Open Economy Parameters#

Foreign holding of government debt in the initial period#

The path of foreign holding of domestic debt is endogenous, but the initial period stock of debt held by foreign investors is exogenous. We set this parameter, initial_foreign_debt_ratio, to 0.2, based on the Bureau of the Treasury (BTr) Debt Indicator report for Q4 2025 (source).

Foreign purchases of newly issued debt#

We set \(\zeta_D = 0.2\). This is calibrated to equal initial_foreign_debt_ratio above, on the assumption that the foreign share of newly issued debt matches the foreign share of the existing stock.

Foreign holdings of excess capital#

We set \(\zeta_K = 0.9\). Note, this parameter is harder to pin down from the data as foreign purchases on “excess” capital demand is not typically directly measured or reported. A value of 0.9 implies a high degree of openness to international capital flows.

Remittances as a share of GDP#

Personal remittance inflows to the Philippines are a substantial component of household income. The ratio of aggregate remittances to GDP is governed by two parameters: \(\alpha_{RM,1}\) for the model’s start period and \(\alpha_{RM,T}\) for the long run / steady state. Both are set to 0.072 (7.2%), based on Bangko Sentral ng Pilipinas (BSP) data for 2025 (source). The long-run value is calibrated to equal the current-period value.
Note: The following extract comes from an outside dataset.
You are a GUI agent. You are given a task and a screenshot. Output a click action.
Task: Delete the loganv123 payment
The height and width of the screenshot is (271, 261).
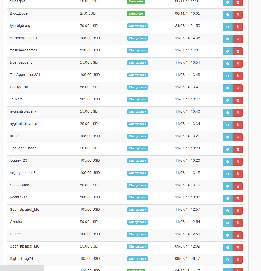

Government Debt, Spending and Transfers#

Government Debt#

The path of government debt is endogenous. But the initial value is exogenous. To avoid converting between model units and dollars, we calibrate the initial debt to GDP ratio, rather than the dollar value of the debt. This is the model parameter \(\alpha_D\). We compute this from the ratio of publicly held debt outstanding to GDP. Based on a 2024Q1 report from Treasury the value is 0.60.

Aggregate transfers#

Aggregate (non-Social Security) transfers to households are set as a share of GDP with the parameter \(\alpha_T\). We exclude Social Security from transfers since it is modeled specifically. We set \(\alpha_T = [0.0448]\) (4.48%) using World Bank World Development Indicators data for 2023. The value is computed as the product of total government expense as a share of GDP (WDI series GC.XPN.TOTL.GD.ZS) and the share of that expense classified as subsidies and other transfers.

Government expenditures#

Government spending on goods and services is set as a share of GDP with the parameter \(\alpha_G\). We define government spending as:

Government Spending = Total Outlays - Transfers - Net Interest on Debt - Social Security
We set \(\alpha_G = [0.1702, 0.1632, 0.1612]\) for years 2026, 2027, and 2028, derived from the Department of Budget and Management (DBM), Budget of Expenditures and Sources of Financing (BESF) for FY 2026, Table A2 (source). Specifically, total disbursements as a percent of GDP are 21.5%, 20.8%, and 20.6% for those years; subtracting \(\alpha_T = 0.0448\) from each gives the values above.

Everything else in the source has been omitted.